CUs Turn to Wesabe, Geezeo to Help Members Interact

Two credit unions are planning to offer their members access to online communities developed at third-party personal financial management Web sites.

The community features would permit the members to interact with one another online or with the broader communities already established at the Web sites run by the software providers Wesabe Inc. of San Francisco and Geezeo Inc. of Framingham, Mass.

The credit unions will also be able to add such features as account aggregation, budgeting tools and mobile banking to their online services.

Delta Community Credit Union in Atlanta, with 186,000 members, plans to launch many of these tools from Wesabe within three to four months.

The 46,000-member Stanford Federal Credit Union, in Palo Alto, Calif., is expected to announce Monday that it is working with Geezeo. Stanford plans to roll out some elements of Geezeo's software by the end of August and will implement the social elements by the start of the fourth quarter.

Bill Mesplay, Delta's chief information officer, said the ability to interact with other people holds particular appeal to credit unions.

"The credit union philosophy was built upon people helping people, so we just see that fitting really well with the social aspect [of Wesabe], where people are offering up advice on how they reach certain goals," he said in an interview. "We want our members to be successful and manage their money well and we really think this offering will help them."

Mesplay said that sharing financial tips online is the natural evolution of online banking, reflecting the increasingly social aspect of the Internet. "As things converge in the online world, I think people expect more, as they should, and we just want to be here to deliver it," he said.

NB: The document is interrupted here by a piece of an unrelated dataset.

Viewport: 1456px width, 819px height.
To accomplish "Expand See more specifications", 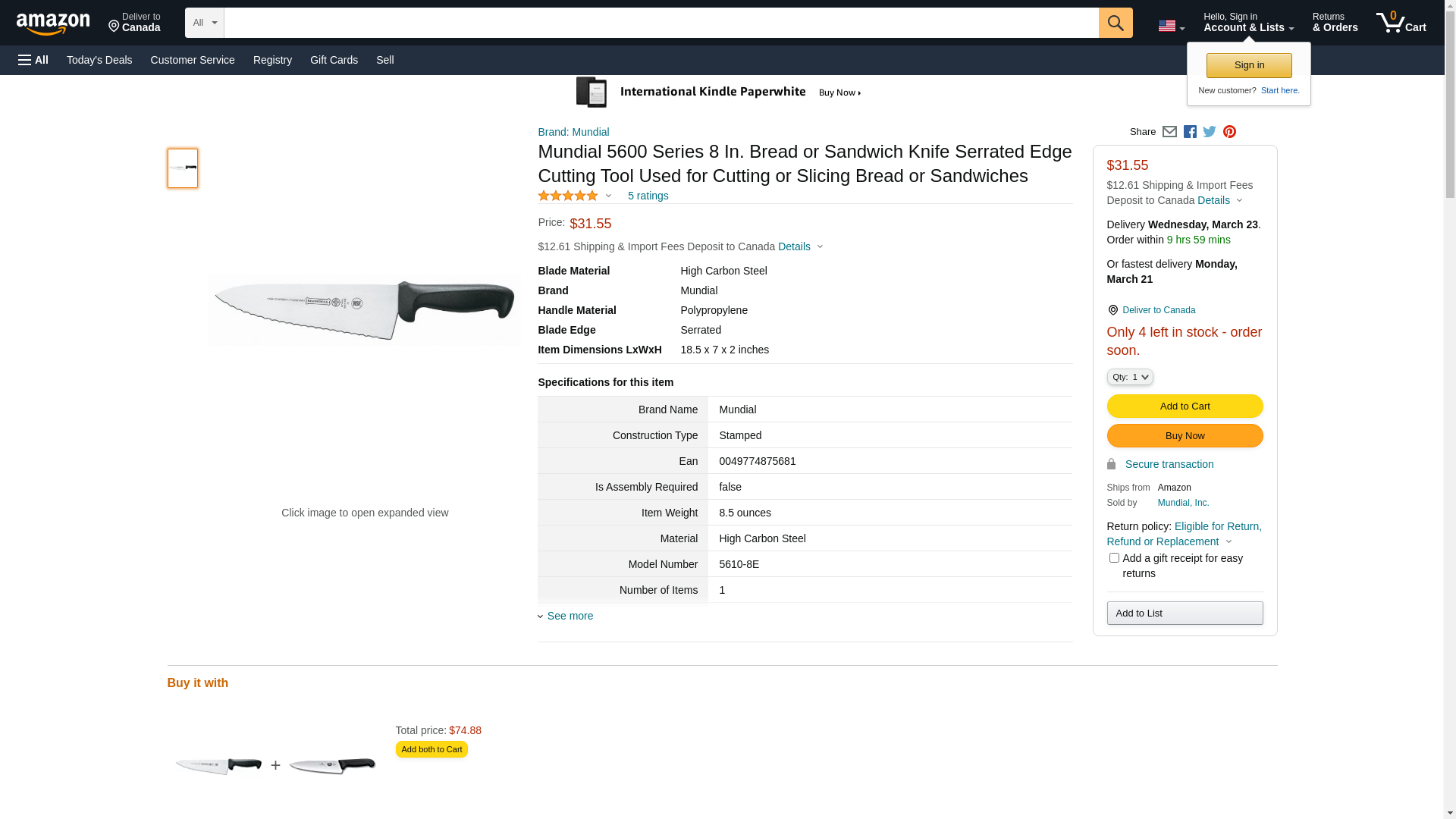I will 570,616.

Joining an established online community makes more sense than trying to build one from scratch, Mesplay said. "We could have obviously attempted to set up some type of community ourselves but I don't think it would have been near as effective or near as broad," he said.

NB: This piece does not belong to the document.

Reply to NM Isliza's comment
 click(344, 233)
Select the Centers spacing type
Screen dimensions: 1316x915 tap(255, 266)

Ali Shafai, Stanford's vice president of e-commerce, said his company has a more localized membership base and is taking a more cautious approach to the community elements from Geezeo.

"I do see some benefits in bringing in some outside influences," he said, but "since this is our first take at doing a social feature like a community, we want to be able to take a look at it and review what it means for our membership."

Stanford's first priority with its relationship with Geezeo is replacing its aggregation system, which it bought four years ago from Teknowledge Corp. In 2005, Teknowledge sold that technology to Intuit Inc., which Stanford said began urging it to switch to its own online banking platform.

"We didn't want to go that route, because we have a highly customized online banking platform that's homegrown, with a lot of rich feature functionality," Shafai said.

Shafai asked Geezeo to not only replace his current aggregation system, but to also build a transactional mobile banking system that builds upon those features.

Though Geezeo does not bill itself as a mobile banking vendor, Shafai said that ordering a custom product from Geezeo was easier than going to a vendor that specializes in such products. "If Geezeo's already tied in to our core software provider through our API, then extending that capability into the mobile arena makes sense and cuts down on the complexity of having to work with different business partners," he said.

George Tubin, a senior research director at TowerGroup Inc., and , independent research unit of MasterCard Inc., said the established online communities accessible through Wesabe and Geezeo offer benefits.

"Opening up to a larger audience certainly provides a lot more input and a lot more value," he said. That said, Stanford is not wrong for wanting to start small, he said. "I would see how a smaller institution would want to continue to create their own community. A lot of times, when individuals join communities, they're looking for peer groups."

Building a community from scratch may be a challenge, and it is hard to predict the growth of such communities because so much depends on the enthusiasm of the target audience, Tubin said. "You need to hope that members are taking an active role."

Beyond the community elements, there is value to providing these services through a bank or credit union Web site. "The biggest shortcoming to these online personal finance sites is that they're not transactional," Tubin said. Integrating these with online banking addresses this, he said.

Since neither customer is live yet, he did not want to say how the implementation of these features would work out for Wesabe, Geezeo and the credit unions.

"Adding this in is great, but I think the next step to this is going to be tighter integration" than has been demonstrated with past attempts to add such features to online banking, Tubin said.

Even given this hurdle, what the credit unions have committed to do is "a great first step and it's the direction the entire industry is going to go," he said.